There’s simply no getting away from the Ryder Cup at this week’s BMW PGA Championship. The permutations and potential possibilities of a player doing this, another player doing that and some other player doing a bit of the other in this last act of the European qualifying race would make the unravelling of the Abel-Jacobi Theorem look about as complex as a game of noughts and crosses.

What those needing a big finish at Wentworth would’ve given for Kiradech Aphibarnrat’s opening round? With the kind of surge that would’ve had the BMW engineers asking the Thai for advice on improving the 0-to-60 acceleration rate of their motors, Aphibarnrat roared home in just 30 blows en route to a sparkling eight-under 64. “It was incredible,” he said of a back-nine blitz which featured a bag of seven birdies as he set a daunting early target.

That was matched at teatime by South Africa’s Christiaan Bezuidenhout, who made an eagle and three birdies in four holes from the fourth then sprinted home with a trio of birdies at 16, 17 and 18.

Aphibarnrat and Bezuidenhout, of course, don’t have any of the Ryder Cup kerfuffle to contend with. Justin Rose, meanwhile, is one of the many with Whistling Straits on their mind and the Englishman made a sturdy statement of intent in the last chance saloon as he opened with a 67.

HeraldScotland:

Rose, a veteran of five European campaigns down the seasons, needs a win this week to qualify automatically for Padraig Harrington’s team, although a decent showing will probably be enough to earn a wild card pick on Sunday night.
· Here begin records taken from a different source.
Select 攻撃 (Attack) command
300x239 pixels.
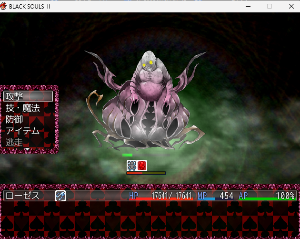[x=28, y=96]
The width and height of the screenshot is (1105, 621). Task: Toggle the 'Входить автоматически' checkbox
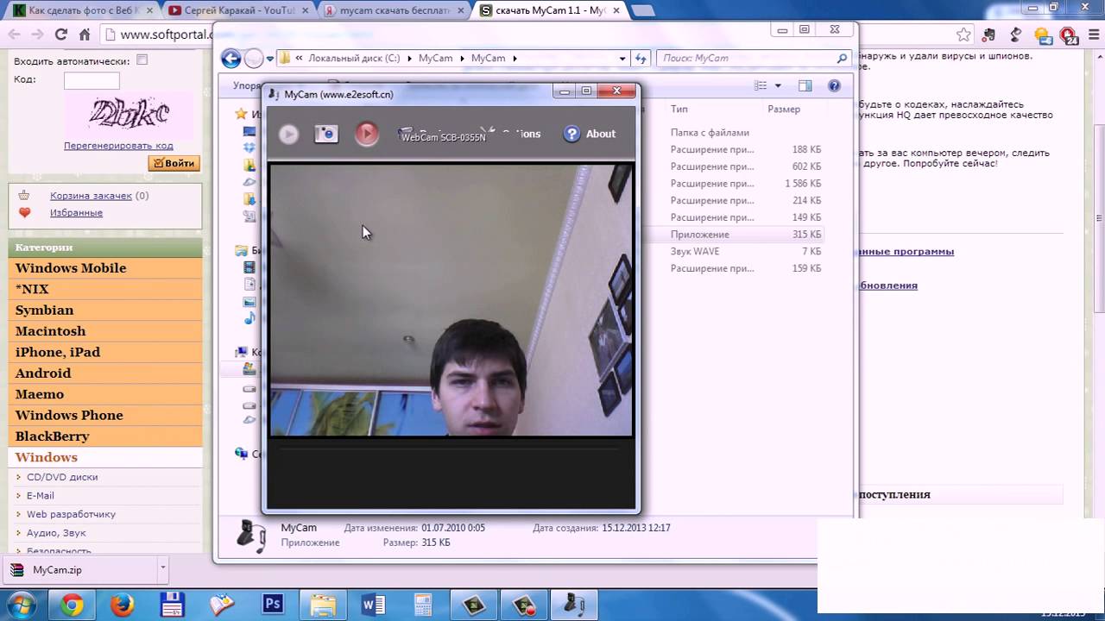[142, 60]
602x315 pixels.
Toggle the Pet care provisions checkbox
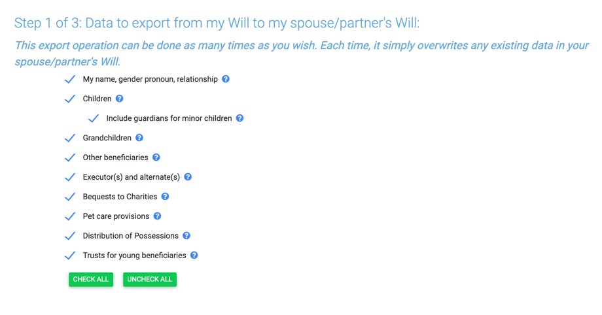click(70, 217)
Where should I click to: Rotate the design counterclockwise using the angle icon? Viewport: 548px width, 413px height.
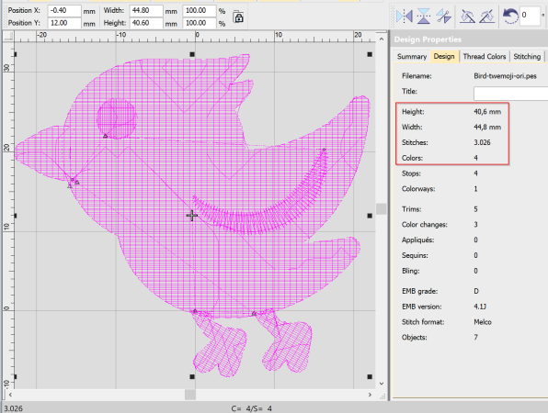[467, 16]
Rose doesn’t want to rely on that route into the side, though.

“All eyes are on me now, which is great,"  said Rose, who has been a runner-up twice in the BMW PGA. "That is a good start where I can focus on the positive scenario, which is me winning the tournament to get into the team by right.
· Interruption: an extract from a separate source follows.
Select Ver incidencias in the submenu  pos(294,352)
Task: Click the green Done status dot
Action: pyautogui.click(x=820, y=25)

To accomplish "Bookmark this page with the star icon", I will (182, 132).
"That [winning] is obviously Plan A, then Plan B is all of the other stuff. I didn't actually appreciate how many scenarios were still in play this week with so many players, so there's a lot to shake out over the next few days.”

Heading into the European Tour’s flagship event, there were some 15 players still in with a shout of earning an automatic Ryder Cup berth. According to the number-crunchers, statisticians and mathematicians, a second place finish would get the job done for Oban’s Robert MacIntyre but his ambitions suffered an early blow as he spilled a shot on the 16th and two on the 17th in a 74.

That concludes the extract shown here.